Description of the task: How many of the lines below contain the word "should"? Reply with the number only.

Raw data:

────────────────

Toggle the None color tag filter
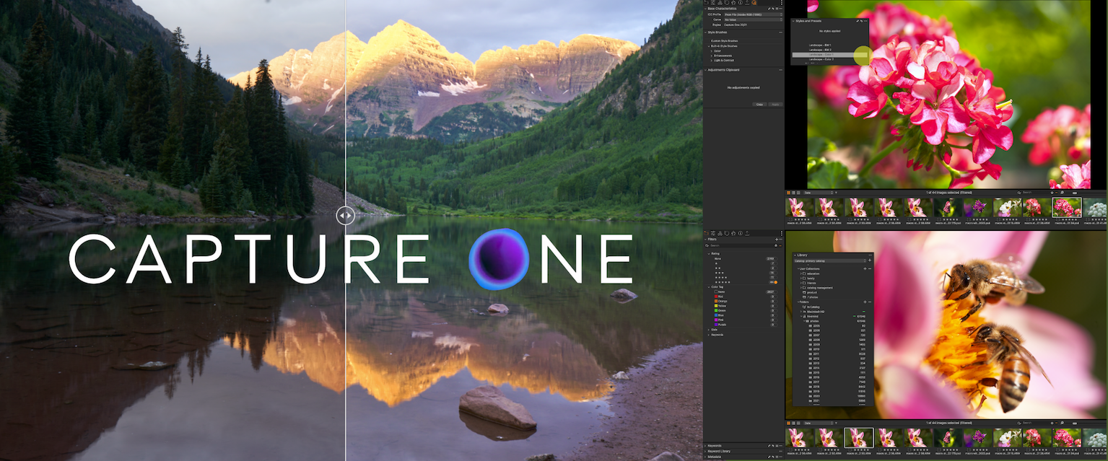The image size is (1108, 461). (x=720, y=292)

────────────────

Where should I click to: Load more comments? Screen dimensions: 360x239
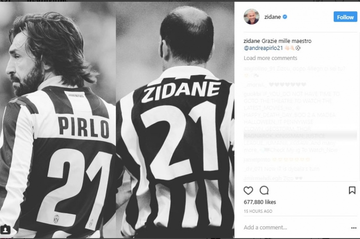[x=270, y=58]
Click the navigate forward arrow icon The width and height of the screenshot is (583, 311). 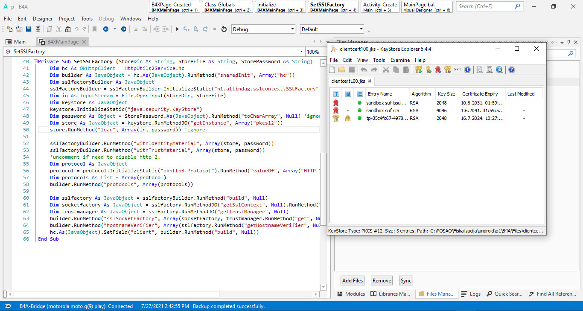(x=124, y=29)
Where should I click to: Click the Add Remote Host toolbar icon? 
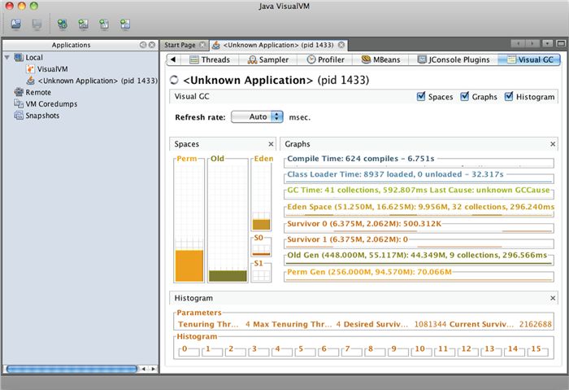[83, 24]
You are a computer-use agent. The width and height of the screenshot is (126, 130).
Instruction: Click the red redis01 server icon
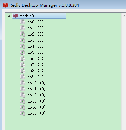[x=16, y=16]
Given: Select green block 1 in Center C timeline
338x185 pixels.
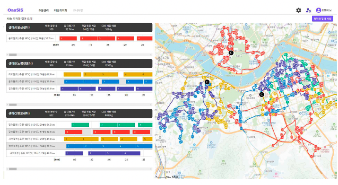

────────────────

Written answer: 2